Another Herzog moment concludes Alexis' contribution, 'Ecstatic Tuths', to the Oberhausen film festival catalogue for 2009 (that year's theme: 'Unreal Asia'), in which he takes brief but close looks at the short films of Amir Muhammad, John Torres and Chris Chong (You can download the whole thing here, but be warned it's over 9 megs, Alexis is on page 95).
As he plugged into the international film festival circuit Alexis was getting around, and as he wrote in a contribution to a ‘roundtable’ discussion for The Auteurs website (now Mubi), “Perhaps as important as the movies I've seen at film events abroad were the people I've met, the kindness they've showed me, and the way that, just like a good film can, they've helped me understand this world just a little bit better.” He took photos of them, and many can be seen on his Multiply
and Flickr pages. Here I stumble across snaps I’d never seen before of Alexis posing with David Bordwell, Abbas Kiarostami, Apichatpong Weerasethakul, Tadanobu Asano, and many other friends, acquaintances and colleagues – the documenting of events, moments and connections, some fleeting, many more than that.
Among the later pieces online is his review of When Timawa Meets Delgado from Rogue magazine (Alexis insists he didn’t come up with the title), and one of his final published articles, on Raya Martin’s Independencia from Cinema Scope. A piece that I suspect meant a great deal to him, because of the matching of both a film and a publication that he respected and loved.
Returning to his blog archive for 2009, we can find a short but moving recollection of Philippine action star Fernando Poe Junior and his own father, Leonardo, written to mark the third anniversary of the latter’s death in June 2009. Alexis had been concerned about the definition of ‘critic’ as long as I knew him, and he rehearses some arguments about this in an entry called ‘Journalism vs Criticism’.
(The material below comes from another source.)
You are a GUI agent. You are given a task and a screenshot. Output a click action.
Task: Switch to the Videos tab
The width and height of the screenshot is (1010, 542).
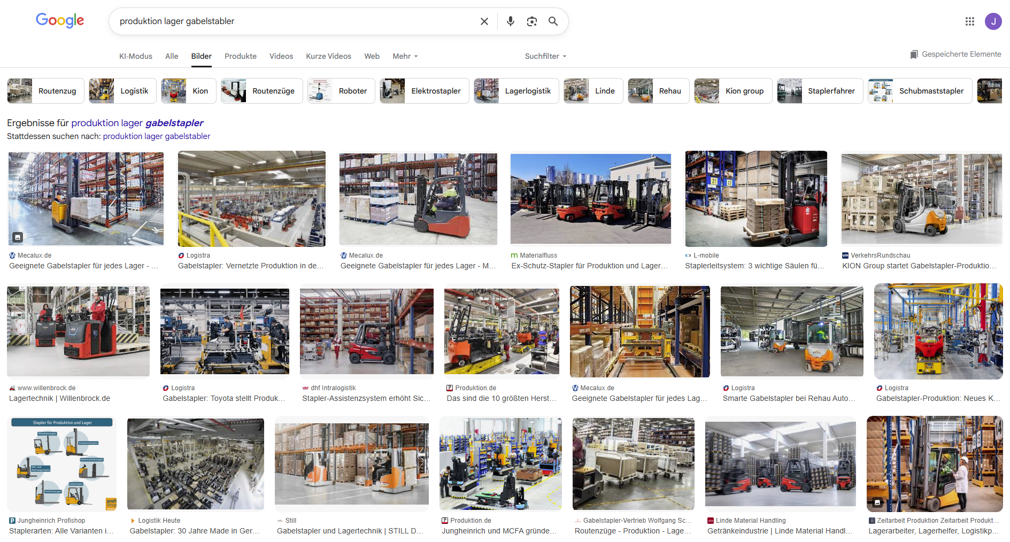coord(281,56)
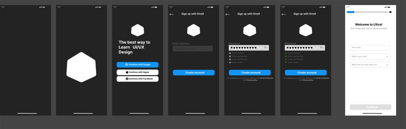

Alexis had a powerful sense of injustice when it came to how the State treated artists, particularly film-makers, as either irritants to be ignored or pawns in a bigger political game. Here's an eloquently spikey column on this subject written for the Philippines Free Press in July 2009, but republished on the website of Rock Ed Radio. A regular radio show which he often contributed to
His two contributions to the aforementioned The Auteurs roundtable can be read here and here
. They are among his most confident and assured writing up to that point (early 2009); here he strikes the balance between the personal and the discursive. He’s modest, clear and yet not afraid to take on and address difficult, complex issues. Very close to how he was as a public speaker, either in conversation or around a panel at a film festival; charming and straightforward, and yet he could surprise his listeners with a brilliant, thoughtful insight, often snuck behind a smile and joke.
Just as Alexis often did I’ll conclude with a quote:
“I dream about starting a library, similar, perhaps, to the ones of Forum Lenteng and Rumah Buku, to share the books and films I’ve accumulated in my travels and over the years. I’m lying, I don’t just dream, sometimes I sit down, make notes and plan. To me, living in this part the world, these are some of the issues in film culture that matter at the start of 2009.” (from the second of his The Auteurs entries)
And finally, the typically humble final line from the piece about his father:
“However inadequate a remembrance, this post is dedicated to his memory.”